[electronvolt]

I disagree. Phone encryption should ideally be open source-able and it's security should rely as entirely on a device specific key as possible.

I think this makes more sense for a secret project (e.x. the next iPhone), but honestly as a security person it seems overkill for anything outside national security responsible code, like state sponsored malware.

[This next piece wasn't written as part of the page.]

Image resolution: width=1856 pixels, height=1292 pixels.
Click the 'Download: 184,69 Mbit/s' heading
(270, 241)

I also find it strange that the code is apparently somehow accessible outside that building (see the fired comment). If this was anything beyond security theatre, it'd be on an airgapped network and that wouldn't even be a concern (as the employee wouldn't be able to access the code from their laptop). Seems excessive for very little gain.

[doctorsher]

I wouldn't take SiVal's comment as ground truth. I think it conflates rules for general employees with rules for his friend, and mixes it with a dash of unfounded hyperbole (criminal charges?).

[SiVal]

The code isn't available outside the building unless someone takes it outside, which they make clear is not only a fireable offense but might qualify as criminal. They made it quite clear: If you're in crunch mode, don't be tempted to just take a bit of work with you to get a bit more done on the long shuttle ride.

[doctorsher]

Fair enough. I obviously don't know your friend or his project, so I can't with certainty say anything about his situation. I viewed your post through a critical lens because the details given didn't match my experience or the experience of any of my old colleagues, and you are a second-hand witness.

[foo101]

I am going to agree with what doctorsher said in response to your comment. I can confirm that what SiVal said is not a typical experience in Apple.

[ergothus]

For reading, I agree, but if you're making changes it is a different story.